Questions and Flour Problems : Milling and Extraction

1.Is the world milling industry growing?

The capacity of the milling industry is slowly growing. This growths appears to be mostly due to the growth of the world population. Only in a few regions, particularly in Asia, the consumption of wheat flour is also growing. In contrast, the number of mills is decreasing due to mergers and increasing capacities of new mills.

2. Does the particle size of the flour influence the effect of the enzymes?

The finer the particle size, the larger is the area that can be attacked by the enzymes. Moreover, the constituents of the flour hydrate faster, and this makes them more readily accessible to the enzymes, because a fine particle size is often accompanied by greater damage to the starch (although this is not necessarily the case). The damaged starch grains already swell in the dough and are thus available to the amylases. Intact starch grains are not.

3. Which particle size is better -90 or 150 microns?

That depends on the properties you want the flour to have. Smaller particles usually mean more damage to the starch if the small size was achieved with ordinary cylinder mills. This results in greater water absorption and better breakdown by enzymes and yeast, but also reduced stability of the dough. In coarser flours there is not only less damage to the starch; the larger particles also swell more slowly, with the result that the doughs stiffen subsequently and thus become more stable. Coarser flours also cause less dust and have better flow properties.

4. How does the milling yield (extraction rate) affect protein and ash? Is there some correlation between the protein and ash content of flour?

Endosperm protein and the mineral content decrease from the outside of the kernel to the centre. At higher extraction rates, the amount of the aleuron and outer endosperm layers is larger than in flour from low extraction rates. This means that ash and protein increase with the extraction rate. They are both correlated to a certain extent.

5. Why should the germ be removed from the kernel before milling? Why is there a difference in shelf-life between white flour and whole meal flour?

The germ contains about 10% lipids, mostly unsaturated. The milling process would destroy the structure in which the lipids are bound, exposing them to atmospheric oxygen. Rapid oxidation (both enzymatic and non-enzymatic) and thus rancidity would occur. Whole meal flour containing the wheat germ is therefore less stable than white flour.

6. Why does flour from the wheat of a new crop/harvest display different attributes from those of flour from wheat that has been stored for several months?
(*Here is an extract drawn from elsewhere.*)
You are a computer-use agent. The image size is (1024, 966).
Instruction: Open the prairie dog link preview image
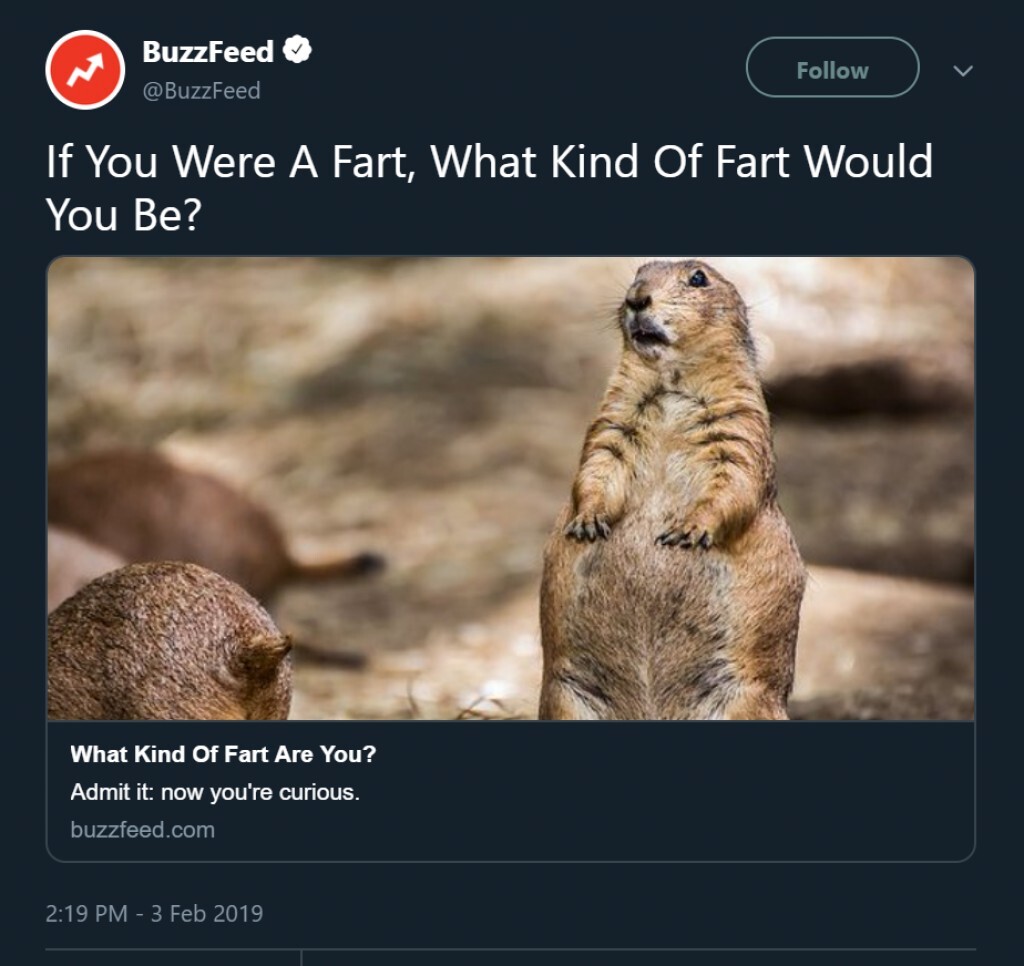click(511, 488)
Maturation of flour is a natural process caused mainly by exposure to atmospheric oxygen. In almost all cases freshly milled flour has a much poorer performance than flour stored for 2 weeks.

 7. Is there any way of adding chemicals at the tempering stage, i.e. some water-soluble type, to achieve a whitening effect?
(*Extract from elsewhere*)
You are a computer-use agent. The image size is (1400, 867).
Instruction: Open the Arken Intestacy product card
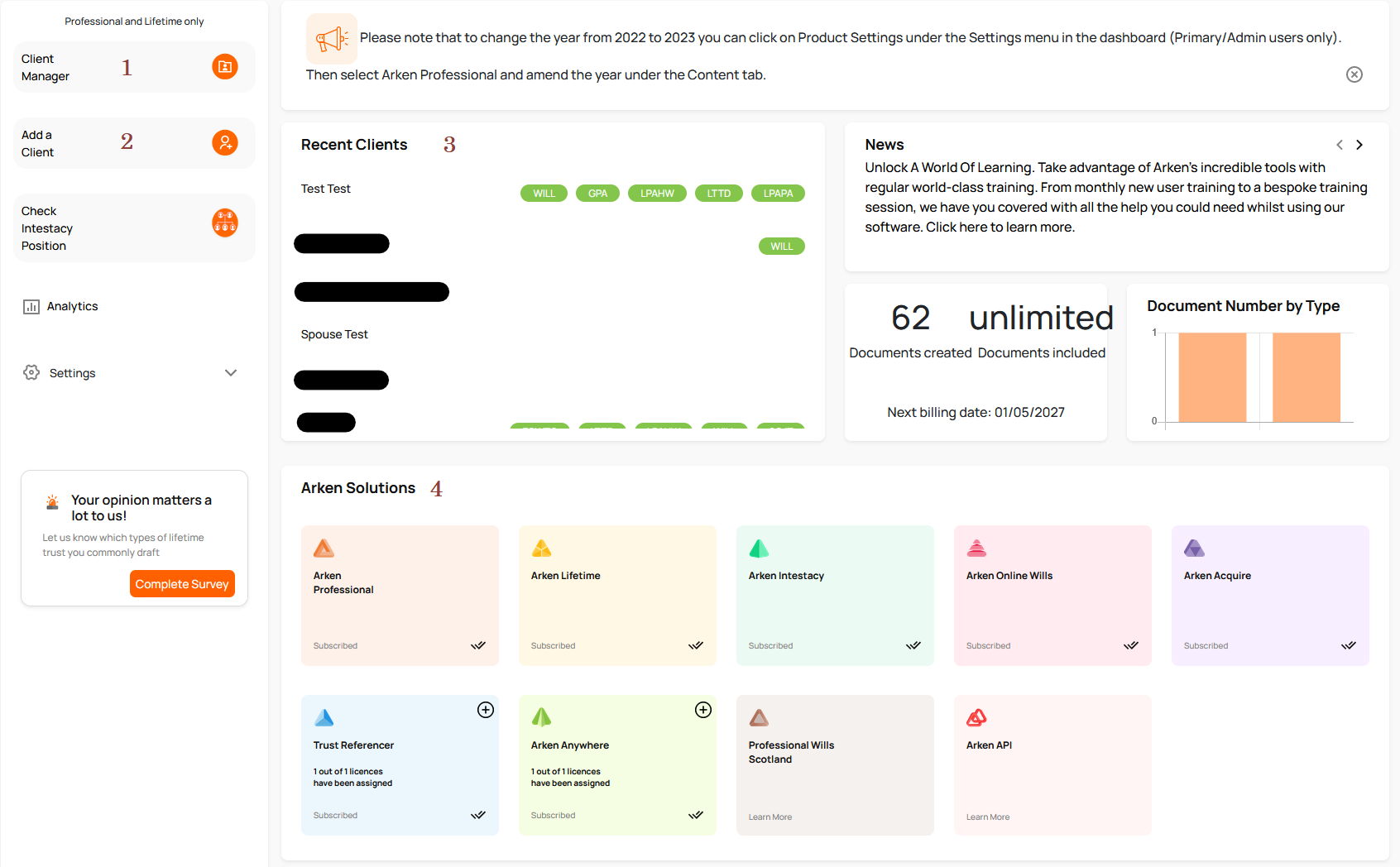[x=835, y=596]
There have been partially successful attempts to improve the removal of the bran by adding enzymes to the soaking water, which would result in a brighter colour of the flour. The author is not aware of any trials with oxidizing substances such as chlorine, benzoyl peroxide or hydrogen peroxide. The use of oxidizing agents might have some effect on the colour, but access to the carotenoids of the intact kernel is probably limited, so the approach would not be very effective.

8. Why does the volume yield fall as the degree of extraction increases, although the protein content rises with higher extraction?

The proteins of cereal are unequally distributed over the layers of the grain. The water insoluble protein fractions glutenin and gliadin that are important for baking are mainly in the endosperm, whereas the aleuron layer, although rich in protein, contains mainly water-soluble proteins that do not improve the baking properties.